>> START PAGE TEXT

One can be grateful for the publication of more Lummis pictures, but the Houlihans add little to the biographical record already established by Lummis’ children in “Charles F. Lummis: The Man and His West” (1975), and fail to offer the critical assessment of Lummis as an ethnographer and chronicler of Indian life that would make this more than just another source book of historical photographs.

Eschewing all interest in the daily activities that Lummis found so fascinating as photographic material, contemporary Southwestern photographer Marc Gaede deliberately seeks out those remote areas of the Southwestern landscape that betray no trace of man. To a landscape photographer, he writes, “more civilization means less art.” This is an oddly old-fashioned notion of landscape photography, or at least one that places Gaede squarely within the tradition represented by Ansel Adams, for whom he once worked. While many younger photographers view marks of man’s presence as an integral part of the physical landscape, Gaede takes a more pristine view. When, after an all-day drive, he finds a septic tank sitting in front of a Mexican church he hoped to photograph, he drives away without making a shot. Many of his contemporaries would have relished the irony.

>> END PAGE TEXT
>> START DATA LISTING

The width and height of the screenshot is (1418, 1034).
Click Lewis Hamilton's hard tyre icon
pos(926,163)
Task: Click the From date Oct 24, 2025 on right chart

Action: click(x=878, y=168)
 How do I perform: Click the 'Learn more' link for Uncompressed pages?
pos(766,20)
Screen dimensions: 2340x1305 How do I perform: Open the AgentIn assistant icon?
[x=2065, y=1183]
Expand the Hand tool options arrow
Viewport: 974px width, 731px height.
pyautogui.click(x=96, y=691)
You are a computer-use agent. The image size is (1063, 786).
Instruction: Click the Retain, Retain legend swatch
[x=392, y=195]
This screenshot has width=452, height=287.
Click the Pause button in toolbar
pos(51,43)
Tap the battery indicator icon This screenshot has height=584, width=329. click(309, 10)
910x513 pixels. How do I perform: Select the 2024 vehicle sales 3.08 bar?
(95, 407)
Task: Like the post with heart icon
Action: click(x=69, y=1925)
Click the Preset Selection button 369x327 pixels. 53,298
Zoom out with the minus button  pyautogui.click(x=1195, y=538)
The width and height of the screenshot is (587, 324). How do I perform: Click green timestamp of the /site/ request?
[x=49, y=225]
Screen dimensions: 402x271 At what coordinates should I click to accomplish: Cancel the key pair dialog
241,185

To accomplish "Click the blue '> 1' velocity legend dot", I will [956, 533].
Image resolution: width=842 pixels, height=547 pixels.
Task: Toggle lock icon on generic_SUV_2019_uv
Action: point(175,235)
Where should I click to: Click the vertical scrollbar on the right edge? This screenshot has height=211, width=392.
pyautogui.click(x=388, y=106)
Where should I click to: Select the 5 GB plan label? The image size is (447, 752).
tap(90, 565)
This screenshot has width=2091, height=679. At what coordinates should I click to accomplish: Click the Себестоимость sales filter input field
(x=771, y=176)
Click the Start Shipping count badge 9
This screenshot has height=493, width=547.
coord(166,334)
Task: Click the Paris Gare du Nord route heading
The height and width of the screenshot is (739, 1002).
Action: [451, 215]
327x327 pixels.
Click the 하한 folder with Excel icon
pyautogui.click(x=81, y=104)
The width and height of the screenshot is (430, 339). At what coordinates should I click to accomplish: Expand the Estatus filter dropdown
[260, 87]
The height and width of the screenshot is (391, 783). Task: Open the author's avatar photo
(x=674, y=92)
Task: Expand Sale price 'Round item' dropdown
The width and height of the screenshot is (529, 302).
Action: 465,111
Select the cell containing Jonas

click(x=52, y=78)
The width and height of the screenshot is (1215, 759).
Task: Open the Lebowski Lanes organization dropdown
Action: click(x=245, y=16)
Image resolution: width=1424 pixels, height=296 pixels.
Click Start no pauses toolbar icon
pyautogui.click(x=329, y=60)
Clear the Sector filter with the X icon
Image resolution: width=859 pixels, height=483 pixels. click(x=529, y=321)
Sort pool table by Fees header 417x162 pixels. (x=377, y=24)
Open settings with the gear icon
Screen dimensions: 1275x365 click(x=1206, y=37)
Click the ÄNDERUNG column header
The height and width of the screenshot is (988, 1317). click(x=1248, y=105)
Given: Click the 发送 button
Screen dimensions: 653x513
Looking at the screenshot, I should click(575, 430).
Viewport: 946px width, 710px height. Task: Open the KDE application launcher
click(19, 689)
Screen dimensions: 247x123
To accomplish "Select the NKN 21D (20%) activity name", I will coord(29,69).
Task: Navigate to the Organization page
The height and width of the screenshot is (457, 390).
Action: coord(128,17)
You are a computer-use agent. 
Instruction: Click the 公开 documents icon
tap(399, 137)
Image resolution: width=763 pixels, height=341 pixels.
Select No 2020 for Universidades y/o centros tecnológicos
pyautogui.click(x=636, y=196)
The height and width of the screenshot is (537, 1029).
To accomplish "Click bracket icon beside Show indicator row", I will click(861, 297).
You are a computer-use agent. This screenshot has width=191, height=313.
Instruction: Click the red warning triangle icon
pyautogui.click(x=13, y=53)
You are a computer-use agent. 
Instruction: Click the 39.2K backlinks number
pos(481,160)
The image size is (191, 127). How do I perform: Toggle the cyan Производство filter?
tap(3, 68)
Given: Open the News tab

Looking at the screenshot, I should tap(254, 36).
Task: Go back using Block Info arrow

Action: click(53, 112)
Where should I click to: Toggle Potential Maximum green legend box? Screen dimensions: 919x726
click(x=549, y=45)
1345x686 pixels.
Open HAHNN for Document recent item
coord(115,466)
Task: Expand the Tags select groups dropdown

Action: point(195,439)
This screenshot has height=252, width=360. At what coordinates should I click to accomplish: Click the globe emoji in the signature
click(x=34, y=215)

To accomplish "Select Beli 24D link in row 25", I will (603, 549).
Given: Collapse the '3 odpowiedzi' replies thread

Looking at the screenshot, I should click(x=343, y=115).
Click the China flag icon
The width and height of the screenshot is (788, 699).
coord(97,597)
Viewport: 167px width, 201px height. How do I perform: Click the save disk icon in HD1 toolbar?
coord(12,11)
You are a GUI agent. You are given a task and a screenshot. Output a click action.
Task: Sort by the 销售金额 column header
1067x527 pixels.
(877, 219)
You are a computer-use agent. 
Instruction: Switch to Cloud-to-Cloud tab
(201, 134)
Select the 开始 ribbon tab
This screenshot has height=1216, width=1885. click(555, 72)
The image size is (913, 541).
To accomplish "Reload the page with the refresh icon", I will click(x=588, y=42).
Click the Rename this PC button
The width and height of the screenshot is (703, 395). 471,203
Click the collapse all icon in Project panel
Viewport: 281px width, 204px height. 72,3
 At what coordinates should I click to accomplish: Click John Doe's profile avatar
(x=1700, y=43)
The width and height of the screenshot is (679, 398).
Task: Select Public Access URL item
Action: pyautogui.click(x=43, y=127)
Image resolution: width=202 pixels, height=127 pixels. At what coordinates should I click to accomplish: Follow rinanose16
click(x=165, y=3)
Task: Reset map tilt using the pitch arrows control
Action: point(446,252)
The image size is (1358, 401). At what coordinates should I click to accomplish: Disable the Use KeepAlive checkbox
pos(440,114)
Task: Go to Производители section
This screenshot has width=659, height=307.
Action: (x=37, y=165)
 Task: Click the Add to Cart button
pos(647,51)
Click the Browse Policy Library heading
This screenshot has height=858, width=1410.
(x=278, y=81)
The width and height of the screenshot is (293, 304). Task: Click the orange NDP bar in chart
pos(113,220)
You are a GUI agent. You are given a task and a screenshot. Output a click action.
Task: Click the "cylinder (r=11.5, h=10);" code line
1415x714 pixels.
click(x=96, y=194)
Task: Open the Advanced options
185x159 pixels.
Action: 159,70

>> END DATA LISTING

### DIRECTIVE 1
Condense the paragraph of the photography review that begins "Eschewing all interest" into a short bulleted list that keeps its main facts.
### DIRECTIVE 2
Continue the photography review from its last sentence.
The entries aren't needed here.

### OUTPUT 1
- Marc Gaede, a contemporary Southwestern photographer, ignores the daily activities Lummis photographed and seeks remote landscapes with no trace of man.
- He writes that for a landscape photographer "more civilization means less art."
- This old-fashioned view places him in the tradition of Ansel Adams, for whom he once worked.
- Many younger photographers see signs of human presence as part of the landscape; Gaede takes a more pristine view.
- After an all-day drive, he found a septic tank in front of a Mexican church he meant to photograph and left without a shot, where many contemporaries would have relished the irony.

### OUTPUT 2
Gaede’s new book of photographs is a fine production in every regard. David Lavender’s essay, “The Enduring Southwest,” is an excellent piece of cultural geography, and Gaede’s own introductory comments provide an unusually clear and straightforward account of the photographer’s approach to his work. One may or may not agree with his philosophy that permits him to remove “objectionable elements” like trailers or power lines from his compositions. But one cannot dispute that he is an eloquent and persuasive spokesman for the point of view he represents.

The photographs in this book are all handsomely reproduced and carefully chosen. In addition to dramatic pictures of remote wilderness areas, there are photographs of old Navajo and Pueblo habitation sites and a small group of formal portraits, all of people whom Gaede clearly associates with the grand traditions of the old Southwest.

Gaede writes that the New Mexico Lummis once described as “sun, silence, and adobe” is now “freeways, satellite dishes and trailers.” But his photographs offer persuasive evidence to the contrary, suggesting that the Southwest remains a distinct region with a unique geography, light and culture of its own, much as Lummis described it a century ago.